[Supplied entries]
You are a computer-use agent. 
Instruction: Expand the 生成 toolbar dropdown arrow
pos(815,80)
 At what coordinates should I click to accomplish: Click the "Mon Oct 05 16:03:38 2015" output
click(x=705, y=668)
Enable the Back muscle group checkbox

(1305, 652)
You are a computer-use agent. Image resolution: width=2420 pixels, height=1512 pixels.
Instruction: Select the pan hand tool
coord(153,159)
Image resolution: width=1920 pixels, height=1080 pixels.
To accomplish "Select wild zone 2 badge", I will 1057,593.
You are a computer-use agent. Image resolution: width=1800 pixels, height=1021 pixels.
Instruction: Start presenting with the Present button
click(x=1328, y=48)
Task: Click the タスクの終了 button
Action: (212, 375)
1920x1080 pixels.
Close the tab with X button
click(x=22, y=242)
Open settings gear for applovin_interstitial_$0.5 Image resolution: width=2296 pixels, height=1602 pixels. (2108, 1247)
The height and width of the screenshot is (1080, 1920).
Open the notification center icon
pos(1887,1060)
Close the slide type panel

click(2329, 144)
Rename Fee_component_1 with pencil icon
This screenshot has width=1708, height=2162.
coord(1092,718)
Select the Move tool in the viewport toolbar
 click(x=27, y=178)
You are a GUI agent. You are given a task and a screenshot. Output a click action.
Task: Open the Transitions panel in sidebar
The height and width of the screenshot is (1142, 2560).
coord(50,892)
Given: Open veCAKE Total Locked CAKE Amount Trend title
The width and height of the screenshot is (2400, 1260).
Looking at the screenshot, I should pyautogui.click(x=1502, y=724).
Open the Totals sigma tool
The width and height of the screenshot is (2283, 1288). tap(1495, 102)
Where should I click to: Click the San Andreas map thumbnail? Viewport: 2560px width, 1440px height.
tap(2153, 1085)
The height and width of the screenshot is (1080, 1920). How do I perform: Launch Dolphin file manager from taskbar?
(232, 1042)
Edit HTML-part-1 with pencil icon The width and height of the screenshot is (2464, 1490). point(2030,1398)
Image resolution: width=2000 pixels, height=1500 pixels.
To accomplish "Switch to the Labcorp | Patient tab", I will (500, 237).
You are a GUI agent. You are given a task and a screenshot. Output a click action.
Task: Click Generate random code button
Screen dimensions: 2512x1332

[What is being asked]
Output the whole listing word for word.

[Result of the task]
You are a computer-use agent. 
Instruction: Expand the 生成 toolbar dropdown arrow
pos(815,80)
 At what coordinates should I click to accomplish: Click the "Mon Oct 05 16:03:38 2015" output
click(x=705, y=668)
Enable the Back muscle group checkbox

(1305, 652)
You are a computer-use agent. Image resolution: width=2420 pixels, height=1512 pixels.
Instruction: Select the pan hand tool
coord(153,159)
Image resolution: width=1920 pixels, height=1080 pixels.
To accomplish "Select wild zone 2 badge", I will 1057,593.
You are a computer-use agent. Image resolution: width=1800 pixels, height=1021 pixels.
Instruction: Start presenting with the Present button
click(x=1328, y=48)
Task: Click the タスクの終了 button
Action: (212, 375)
1920x1080 pixels.
Close the tab with X button
click(x=22, y=242)
Open settings gear for applovin_interstitial_$0.5 Image resolution: width=2296 pixels, height=1602 pixels. (2108, 1247)
The height and width of the screenshot is (1080, 1920).
Open the notification center icon
pos(1887,1060)
Close the slide type panel

click(2329, 144)
Rename Fee_component_1 with pencil icon
This screenshot has width=1708, height=2162.
coord(1092,718)
Select the Move tool in the viewport toolbar
 click(x=27, y=178)
You are a GUI agent. You are given a task and a screenshot. Output a click action.
Task: Open the Transitions panel in sidebar
The height and width of the screenshot is (1142, 2560).
coord(50,892)
Given: Open veCAKE Total Locked CAKE Amount Trend title
The width and height of the screenshot is (2400, 1260).
Looking at the screenshot, I should pyautogui.click(x=1502, y=724).
Open the Totals sigma tool
The width and height of the screenshot is (2283, 1288). tap(1495, 102)
Where should I click to: Click the San Andreas map thumbnail? Viewport: 2560px width, 1440px height.
tap(2153, 1085)
The height and width of the screenshot is (1080, 1920). How do I perform: Launch Dolphin file manager from taskbar?
(232, 1042)
Edit HTML-part-1 with pencil icon The width and height of the screenshot is (2464, 1490). point(2030,1398)
Image resolution: width=2000 pixels, height=1500 pixels.
To accomplish "Switch to the Labcorp | Patient tab", I will (500, 237).
You are a GUI agent. You are given a task and a screenshot. Output a click action.
Task: Click Generate random code button
Screen dimensions: 2512x1332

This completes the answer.